Member Avatar for ssh9411

I have an anagram program that if you type in a word's characters in any order, the dictionary file will be able to export it. However, my assignment is to build words that are shorter than the inputted search area in a one-to-one letter correspondance. An example of this would be inputting "abel's" and returning "abe, abe's, abel, abel's, able, ables", or whatever the words could fit the criteria.

I've had suggestion from my classmate that I should convert the string to a char, but I'm unsure if this is what I should perform (my test of this is commented out).

#include"WordClass.h"
#include<iostream>
#include<conio.h>
#include<vector>
#include<string>
#include<fstream>
#include<algorithm>
using namespace std;

int main()
{
    WordClass hold;
    bool output=false;
    ifstream inFile;
    string input, search, store, newin, newsea;
    //char chrArray[50], chrArray2[50];
    cout<<"Enter your search letters: ";
    getline(cin,input);
    newin=hold.sortletters(input);
    hold.lowercase(newin);
    hold.removenonletter(newin);
    /*for(int n=0; n<(int)input.length(); n++)
    {
        if(input[n]=='1')
        {
            chrArray[n]=input[n];
        }
    }*/
    cout<<endl;
    inFile.open("WordClassdictionaryfile.txt");
    while(!inFile.eof())
    {
        output=false;
        inFile>>search;
        store=search;
        newsea=hold.sortletters(search);
        hold.lowercase(newsea);
        hold.removenonletter(newsea);
        /*for(int n=0; n<(int)search.length(); n++)
        {
            if(search[n]=='1')
            {
                chrArray2[n]=search[n];
            }
        }*/
        if(hold.anagram(newin, newsea))
        {
            cout<<store<<endl;
        }
        else
        {
            continue;
        }
    }
    cout<<endl<<"Finished"<<endl;
    return 0;
    getch();
}

Anagram function in WordClass

bool WordClass::anagram(string newin, string newsea)
    {
        count=0;
        vector<string>word1;
        vector<string>word2;
        word1.push_back(newin);
        word2.push_back(newsea);
        if(newin.size()!=newsea.size())
        {
            return 0;
        }
        length=word1.size();
        for(int i=0; i<length; i++)
        {
            for(int j=0; j<length; j++)
            {
                if(word1[i]==word2[j])
                {
                    count++;
                }
            }
        }
        if(count==length)
        {
            return true;
        }
        else
        {
            return false;
        }
    }
Edited by ssh9411
  • 4 Contributors
  • 7 Replies
  • 147 Views
  • 5 Days Discussion Span
  • Latest Post Latest Post by Lucaci Andrew

Recommended Answers

All 7 Replies

Member Avatar for Taywin

Do your anagram words need to have meaning in dictionary?
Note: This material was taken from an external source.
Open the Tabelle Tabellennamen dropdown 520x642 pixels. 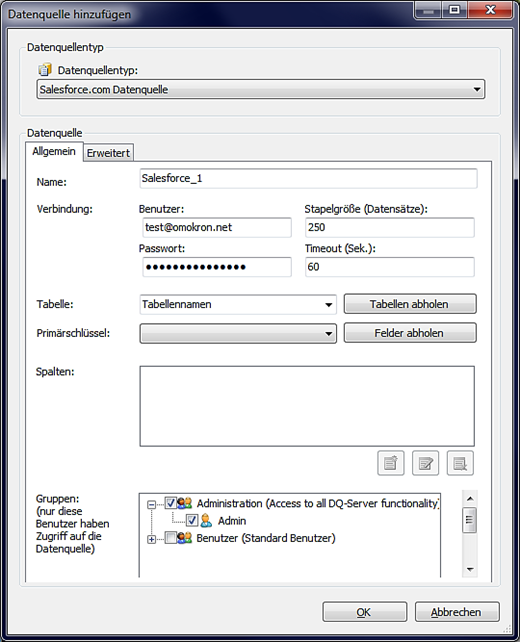[x=238, y=304]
Anyway, yes you need to work with the string as a char. You could do a brute-force way using permutation. For example, a given string is '123'. When you look for permutation of any length, you would get '1', '2', '3', '12', '13', '21', '23', '31', '32', '123', '132', '213', 231', '312', '321'.

Edited by Taywin
Member Avatar for T-Dogg3030

I just wrote an annagram program simmilar to yours. My program didn't do the chopped up forms of a word. It only used the exact number of letters entered by the user. I wrote the input words into a struct that contained two items. The first was the word as entered by the user, the second was the alphbetized version. We then compared the sorted word against the sorted dictionary list of words. I think in your case you need to store every possible combination of the users input word and compare. Look up how to use permitations. I am not sure, but there could be a built in function that can do this.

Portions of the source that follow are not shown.